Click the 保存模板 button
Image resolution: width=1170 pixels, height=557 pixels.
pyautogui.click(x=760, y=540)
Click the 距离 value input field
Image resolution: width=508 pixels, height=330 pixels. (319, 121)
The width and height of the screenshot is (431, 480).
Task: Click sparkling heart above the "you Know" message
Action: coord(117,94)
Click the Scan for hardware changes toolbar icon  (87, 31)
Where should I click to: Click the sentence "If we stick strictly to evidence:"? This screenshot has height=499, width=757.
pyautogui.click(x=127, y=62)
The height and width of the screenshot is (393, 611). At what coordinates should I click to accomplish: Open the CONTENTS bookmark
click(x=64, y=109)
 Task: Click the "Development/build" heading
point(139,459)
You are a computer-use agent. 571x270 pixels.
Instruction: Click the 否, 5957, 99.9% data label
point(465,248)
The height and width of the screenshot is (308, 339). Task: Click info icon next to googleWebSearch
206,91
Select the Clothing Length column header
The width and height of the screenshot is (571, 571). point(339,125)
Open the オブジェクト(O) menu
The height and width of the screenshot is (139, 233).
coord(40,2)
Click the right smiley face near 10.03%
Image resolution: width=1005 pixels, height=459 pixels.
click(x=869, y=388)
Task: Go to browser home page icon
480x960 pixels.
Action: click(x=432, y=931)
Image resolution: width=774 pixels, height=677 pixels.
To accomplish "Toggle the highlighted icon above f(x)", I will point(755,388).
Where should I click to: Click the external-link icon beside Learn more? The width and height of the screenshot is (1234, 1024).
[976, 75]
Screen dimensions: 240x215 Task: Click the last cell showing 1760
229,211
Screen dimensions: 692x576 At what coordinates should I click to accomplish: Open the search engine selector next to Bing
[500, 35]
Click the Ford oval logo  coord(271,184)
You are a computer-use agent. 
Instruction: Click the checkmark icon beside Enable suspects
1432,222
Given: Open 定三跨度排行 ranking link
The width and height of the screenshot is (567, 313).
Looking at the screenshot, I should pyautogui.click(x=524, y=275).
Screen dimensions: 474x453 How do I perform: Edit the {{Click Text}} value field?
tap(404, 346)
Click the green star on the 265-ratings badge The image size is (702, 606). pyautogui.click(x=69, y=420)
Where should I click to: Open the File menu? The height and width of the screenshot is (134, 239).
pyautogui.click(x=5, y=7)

§

◆ Assignment ◆
Select and copy every line from the records that includes the word "agent".

◆ Response to this exercise ◆
You are a computer-use agent. 571x270 pixels.
You are a computer-use agent. 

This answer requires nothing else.